** Supplied material follows **

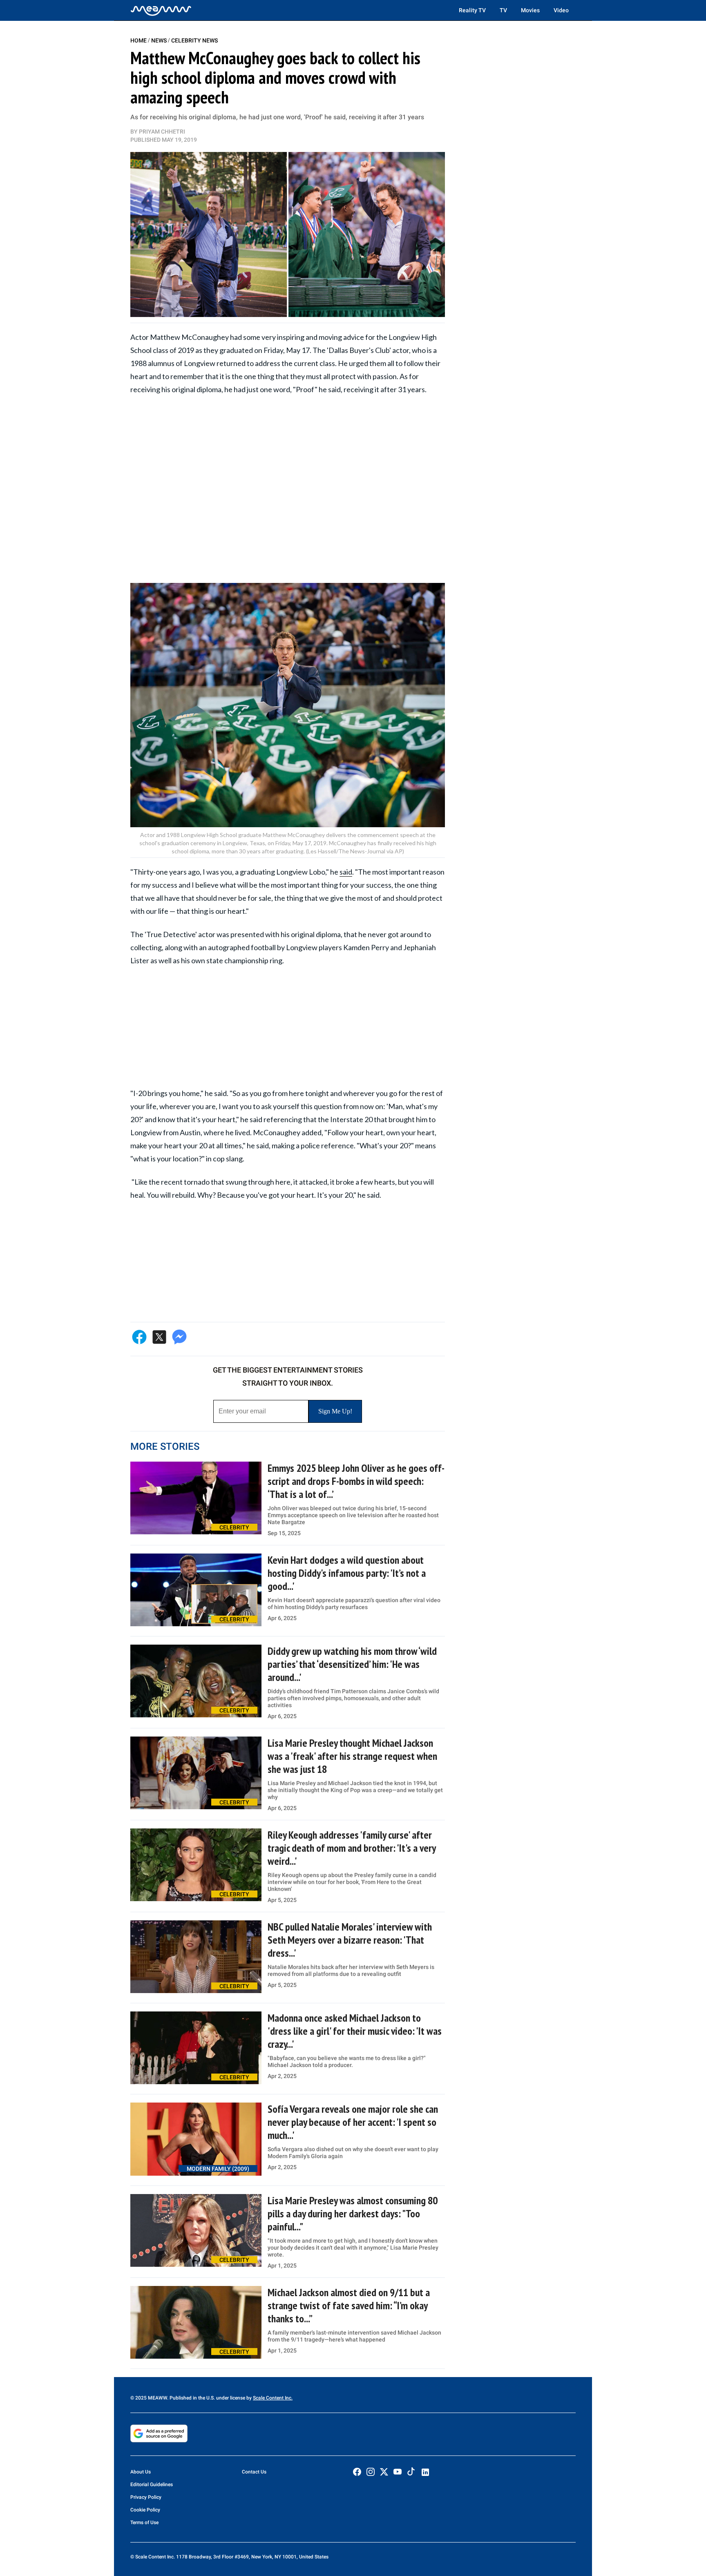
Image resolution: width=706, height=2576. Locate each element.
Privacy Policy (145, 2497)
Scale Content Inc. (273, 2398)
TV (503, 10)
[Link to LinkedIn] (425, 2472)
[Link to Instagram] (370, 2472)
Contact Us (254, 2472)
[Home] (161, 10)
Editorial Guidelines (151, 2484)
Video (561, 10)
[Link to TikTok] (411, 2473)
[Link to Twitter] (384, 2472)
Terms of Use (144, 2522)
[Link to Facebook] (357, 2472)
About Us (140, 2472)
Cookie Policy (145, 2510)
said (346, 871)
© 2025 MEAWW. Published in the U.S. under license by (191, 2398)
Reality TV (472, 10)
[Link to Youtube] (397, 2472)
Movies (530, 10)
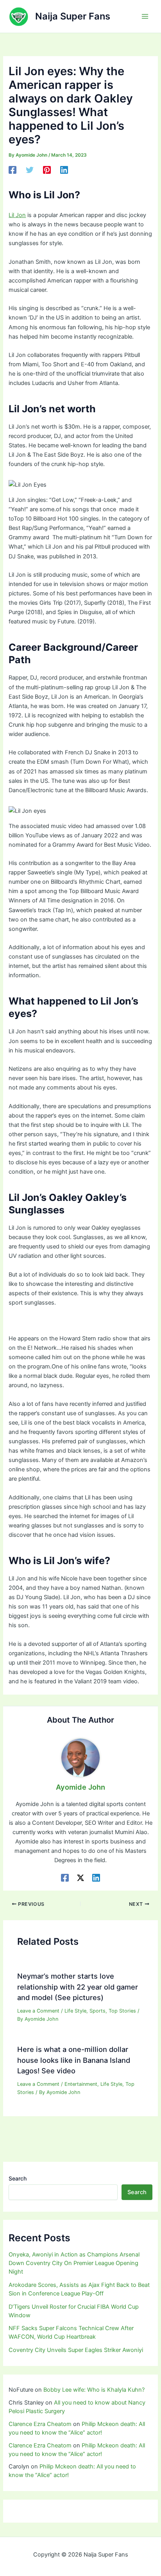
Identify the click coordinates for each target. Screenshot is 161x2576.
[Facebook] (12, 170)
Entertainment (80, 2084)
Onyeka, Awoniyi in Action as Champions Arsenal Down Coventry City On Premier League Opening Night (74, 2263)
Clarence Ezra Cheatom (40, 2424)
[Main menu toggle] (145, 16)
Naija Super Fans (72, 16)
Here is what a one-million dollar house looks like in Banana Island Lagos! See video (73, 2060)
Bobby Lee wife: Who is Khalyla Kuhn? (94, 2389)
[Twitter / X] (80, 1878)
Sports (97, 2011)
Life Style (75, 2011)
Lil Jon (17, 215)
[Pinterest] (47, 170)
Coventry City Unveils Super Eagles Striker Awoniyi (76, 2350)
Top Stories (122, 2011)
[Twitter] (30, 170)
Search (18, 2178)
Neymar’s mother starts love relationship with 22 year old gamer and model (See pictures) (77, 1987)
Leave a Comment (38, 2011)
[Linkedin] (64, 170)
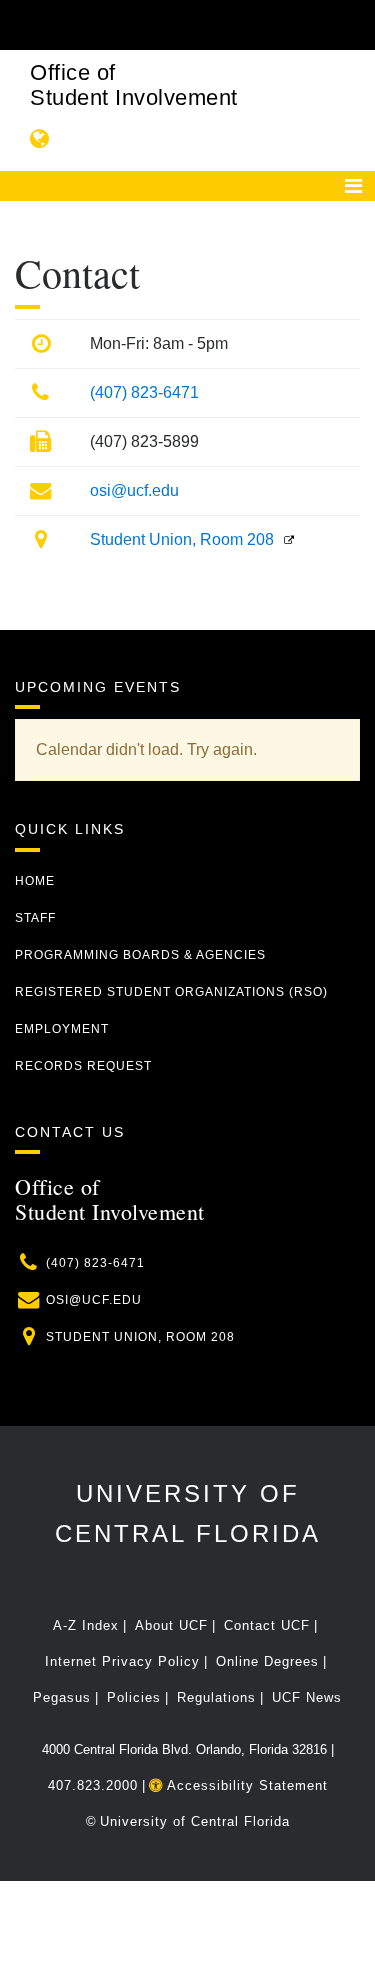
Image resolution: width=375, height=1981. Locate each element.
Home (35, 881)
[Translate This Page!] (40, 138)
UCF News (307, 1697)
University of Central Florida (195, 1821)
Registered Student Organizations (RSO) (171, 992)
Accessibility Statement (245, 1785)
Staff (35, 918)
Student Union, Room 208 (182, 539)
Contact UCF (267, 1625)
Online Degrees (267, 1661)
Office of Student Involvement (134, 85)
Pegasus (62, 1697)
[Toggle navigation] (353, 186)
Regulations (216, 1697)
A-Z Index (86, 1625)
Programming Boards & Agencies (140, 955)
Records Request (83, 1066)
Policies (134, 1697)
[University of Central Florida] (152, 24)
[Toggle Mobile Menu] (355, 23)
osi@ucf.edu (134, 490)
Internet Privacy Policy (122, 1661)
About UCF (171, 1625)
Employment (62, 1029)
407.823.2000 (93, 1785)
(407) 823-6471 (144, 392)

** End of Supplied material **

> _What is required_
Retype, exactly as written, each line from the one containing "Search (18, 2178)" through the end of the data above, and leave out every picture.

> _The answer_
Search (18, 2178)
Neymar’s mother starts love relationship with 22 year old gamer and model (See pictures) (77, 1987)
Leave a Comment (38, 2011)
[Linkedin] (64, 170)
Image resolution: width=375, height=1981. Locate each element.
Home (35, 881)
[Translate This Page!] (40, 138)
UCF News (307, 1697)
University of Central Florida (195, 1821)
Registered Student Organizations (RSO) (171, 992)
Accessibility Statement (245, 1785)
Staff (35, 918)
Student Union, Room 208 (182, 539)
Contact UCF (267, 1625)
Online Degrees (267, 1661)
Office of Student Involvement (134, 85)
Pegasus (62, 1697)
[Toggle navigation] (353, 186)
Regulations (216, 1697)
A-Z Index (86, 1625)
Programming Boards & Agencies (140, 955)
Records Request (83, 1066)
Policies (134, 1697)
[University of Central Florida] (152, 24)
[Toggle Mobile Menu] (355, 23)
osi@ucf.edu (134, 490)
Internet Privacy Policy (122, 1661)
About UCF (171, 1625)
Employment (62, 1029)
407.823.2000 (93, 1785)
(407) 823-6471 (144, 392)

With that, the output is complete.